7. While you're waiting, nows the perfect time to practice your Zulu dancing.
Click on to see some hot moves.

8. When the dough has risen, take the dough, and put it inside of a metal pot. Then put the pot inside of a bigger metal pot. The idea is to create a double boiler. What you're going to do is put boiling water in the bigger pot but not into the pot with the dough. Then put this on the stove and continue to keep on heat for 3 hours. The steam from the water is what cooks the dough and creates the bread. Make sure that you cover the pots so that the steam doesn't get out. The steam is what cooks the bread.

9. Wait

10. Wait some more.

11. Practice some more Zulu dancing

12. Start to anticipate what you're going to eat on your lovely steamed bread. I've heard different amounts of how long to cook the bread - some say 3 hours... some say 1 hour... and for the same amount of flour as well! But such is the case sometimes in Africa. Everyone has their own way of doing things and time is an altogether different concept than it is at home. What I suggest is to steam the bread for about an hour and then check what the bread is like. It should have the consistency of sourdough.

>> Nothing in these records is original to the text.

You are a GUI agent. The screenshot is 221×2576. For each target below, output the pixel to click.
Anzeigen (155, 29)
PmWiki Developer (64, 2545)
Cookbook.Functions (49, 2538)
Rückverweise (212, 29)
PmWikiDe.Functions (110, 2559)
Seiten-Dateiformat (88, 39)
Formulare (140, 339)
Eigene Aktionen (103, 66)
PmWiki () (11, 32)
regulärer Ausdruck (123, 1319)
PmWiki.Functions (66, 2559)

13. Then look into the pot and discover the warmth and smell of fresh Jeqe. Cut yourself off a huge slice. Eat to your hearts content. Yum. Yum. Zulus eat Jeqe with beans or meat or whatever they're eating for supper but you can try it with anything. Its just plain delicous.

Let me know what you think ;).


Yvonne said...

Hello, Haven't tried the bread yet, looks like it would fed alot of people.
Praying for you daily.

catherine said...

Hi. I grew up on iJeqe and at the moment I'm going through a phase of trying a whole lot of bread recipes. The mixing the dough process so many times is kneading and it is important to do so that you stretch the gluten. This is what makes any bread soft in the end. Knead it, leave it to prove (rise), three or so times. One thing I remember clearly about iJeqe is that the steamed outside is protected from going hard, but once sliced it goes dry within a few hours, but just on that slice. Best to keep it covered with a damp cloth. It's delicious eaten warm with butter and a sprinkle of salt!